We require cmake 3.18, so you have to install it yourself and then get it into your path. you may have to module unload cmake to get the HAL cmake out of your path.

We require at least some C++17 support for src/internal/types.cpp and include/types.hpp. Therefore, we need

module load at/12.0

This causes some ieee float128 errors, so we also need

export CUDAFLAGS=-Xcompiler=-mno-float128

before cmake ..

OpenMPI

OpenMPI can be built with CUDA support:

./configure --prefix=<> --with-cuda=/usr/local/cuda && make && make install

mvapich2-gdr 2.3.5

Seems to integrate some recent work, but also may rely on Mellanox OFED.

Download one of the recent debs. Older ones will want older gfortran libraries and things that might be hard.

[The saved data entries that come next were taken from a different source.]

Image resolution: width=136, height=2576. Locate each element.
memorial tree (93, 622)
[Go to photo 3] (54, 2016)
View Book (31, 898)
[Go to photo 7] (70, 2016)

http://mvapich.cse.ohio-state.edu/download/mvapich/gdr/2.3.5/mofed5.0/mvapich2-gdr-mcast.cuda11.0.mofed5.0.gnu9.3.0-2.3.5-1.el7.x86_64.rpm

rpm2cpio mvapich... | cpio -id

Then modify the paths in lib64/pkgconfig, mpicc, and mpic++ scripts with the actual install location and CUDA paths.

Contributing

License

Boost software license 1.0 Please see the LICENSE file.